Por Verónica Aimar, directora de la Especialización en Medicina General y Familiar de la Facultad de Ciencias Biomédicas de la Universidad Austral.

El aporte de los médicos de familia o generales en los sistemas sanitarios está en ser la puerta de entrada del paciente y su familia para su atención en una institución, centro de salud u hospital. Asimismo, la posibilidad de generar un vínculo duradero en la relación médico-paciente, se consigue a través de la escucha, la empatía y del seguimiento en el tiempo, algo que logran estos especialistas.

Son ellos quienes garantizan la continuidad de cuidados a lo largo de la vida del paciente, desde la atención a una enfermedad crónica, hasta el comunicar una mala noticia. Permite estar presentes en la salud, pero también en oportunidades de promoción y prevención, según factores de riesgos personales y familiares.

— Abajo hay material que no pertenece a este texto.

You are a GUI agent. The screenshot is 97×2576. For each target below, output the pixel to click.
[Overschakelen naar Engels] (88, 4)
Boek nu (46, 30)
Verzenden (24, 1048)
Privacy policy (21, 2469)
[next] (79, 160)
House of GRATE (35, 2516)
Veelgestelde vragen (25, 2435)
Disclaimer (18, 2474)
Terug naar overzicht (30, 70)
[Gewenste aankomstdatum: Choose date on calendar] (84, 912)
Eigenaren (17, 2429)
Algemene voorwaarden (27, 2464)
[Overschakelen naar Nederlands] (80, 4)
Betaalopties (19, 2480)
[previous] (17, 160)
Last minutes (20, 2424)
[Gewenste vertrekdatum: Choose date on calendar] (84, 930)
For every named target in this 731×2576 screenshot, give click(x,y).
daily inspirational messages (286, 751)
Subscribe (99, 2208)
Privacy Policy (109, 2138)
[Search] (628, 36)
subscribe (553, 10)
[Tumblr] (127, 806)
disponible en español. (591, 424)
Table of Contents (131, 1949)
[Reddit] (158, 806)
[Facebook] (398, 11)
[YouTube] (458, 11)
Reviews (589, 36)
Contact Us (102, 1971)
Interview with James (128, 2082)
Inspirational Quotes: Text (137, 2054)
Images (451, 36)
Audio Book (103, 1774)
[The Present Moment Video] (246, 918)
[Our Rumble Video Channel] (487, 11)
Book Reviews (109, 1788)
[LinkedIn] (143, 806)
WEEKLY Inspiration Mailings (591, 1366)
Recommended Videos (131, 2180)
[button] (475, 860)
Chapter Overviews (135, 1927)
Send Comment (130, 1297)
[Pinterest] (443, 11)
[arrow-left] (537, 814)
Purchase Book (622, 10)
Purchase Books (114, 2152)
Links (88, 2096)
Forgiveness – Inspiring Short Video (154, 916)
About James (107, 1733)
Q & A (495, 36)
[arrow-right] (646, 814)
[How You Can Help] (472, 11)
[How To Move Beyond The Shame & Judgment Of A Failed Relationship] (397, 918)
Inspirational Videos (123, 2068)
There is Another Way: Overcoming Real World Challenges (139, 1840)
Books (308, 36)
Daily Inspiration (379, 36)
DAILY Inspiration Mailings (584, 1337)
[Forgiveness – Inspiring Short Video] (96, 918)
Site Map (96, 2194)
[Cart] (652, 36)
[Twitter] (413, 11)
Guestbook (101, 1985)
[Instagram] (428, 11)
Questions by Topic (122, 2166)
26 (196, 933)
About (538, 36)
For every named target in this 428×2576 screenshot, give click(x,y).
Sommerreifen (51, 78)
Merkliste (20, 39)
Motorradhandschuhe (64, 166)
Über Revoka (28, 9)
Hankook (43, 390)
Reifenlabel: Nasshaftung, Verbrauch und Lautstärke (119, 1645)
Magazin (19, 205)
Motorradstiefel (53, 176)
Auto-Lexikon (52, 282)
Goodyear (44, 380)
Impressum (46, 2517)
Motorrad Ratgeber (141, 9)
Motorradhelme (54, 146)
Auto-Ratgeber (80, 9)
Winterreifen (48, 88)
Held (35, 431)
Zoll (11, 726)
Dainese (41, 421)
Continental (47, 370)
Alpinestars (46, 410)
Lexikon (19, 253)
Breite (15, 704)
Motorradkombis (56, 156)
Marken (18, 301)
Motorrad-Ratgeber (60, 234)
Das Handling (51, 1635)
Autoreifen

El 19 de mayo se celebra el día mundial de la Medicina Familiar, una fecha propuesta por la Organización Mundial de los Médicos de Familia (WONCA), para reconocer el importante rol que estos profesionales ocupan en los sistemas sanitarios del mundo y su compromiso con la salud de las personas. Ahora bien, muchas personas se preguntan: ¿cuál es la diferencia entre el médico de familia y el médico clínico?

La Medicina General y Familiar es una especialidad que se ocupa de la atención integral del individuo en el ámbito ambulatorio en su contexto personal, familiar y social. Sus orígenes se remontan al antiguo médico del pueblo que daba respuesta a todos los problemas de salud de la familia.

En la historia de la medicina, la capacitación hacia las subespecialidades que son tan necesarias ha llevado a la fragmentación de la persona. Son los médicos de familia quienes tratan de generar un aporte, siguiendo al paciente de una manera integral e intentando dar respuestas a los problemas de salud frecuentes en todas las etapas de la vida.

El abordaje es de forma global al individuo y su familia, con el objetivo de tratar los problemas de salud persistentes, tanto agudos como crónicos. Su formación es en prácticas preventivas en todos los grupos etarios (niñez, adolescencia, juventud, adulto mayor, salud de la mujer y controles de embarazo de bajo riesgo).

Son los responsables de coordinar la atención y derivar para evaluación con otros especialistas, sin perder el seguimiento en el tiempo y la continuidad de cuidados.

Las herramientas que desarrolla un médico de familia durante su formación alcanzan también el ámbito comunitario. Su especialidad requiere de capacitación a través de residencias médicas con foco en el primer nivel de atención, es decir, centros de atención primaria. Se busca que sean efectores de la salud en las familias a cargo y desarrollen capacidad de gestión, para generar acciones comunitarias, según las necesidades que puedan ir detectando o que los miembros de la comunidad vayan manifestando.

Los desafíos de la especialidad continúan. Durante la pandemia, el primer nivel de atención fue uno de los más desatendidos, ya que la mayoría de los médicos de familia fueron requeridos para asistir la demanda en los hospitales y tanto la prevención, como las patologías prevalentes se vieron desatendidas en estos dos años. Los médicos de familia estuvieron dando respuestas a la población, ateniendo los controles de embarazo de riesgo, siguiendo a los menores de un año y a los adultos en general, y realizando vistas domiciliarias en adultos mayores.

Considerando que en nuestro país el acceso a la salud no es equitativo ni igualitario, son los médicos de familia quienes se encuentra en un lugar de privilegio: la puerta de entrada al sistema, coordinando la atención y asegurando continuidad de cuidados.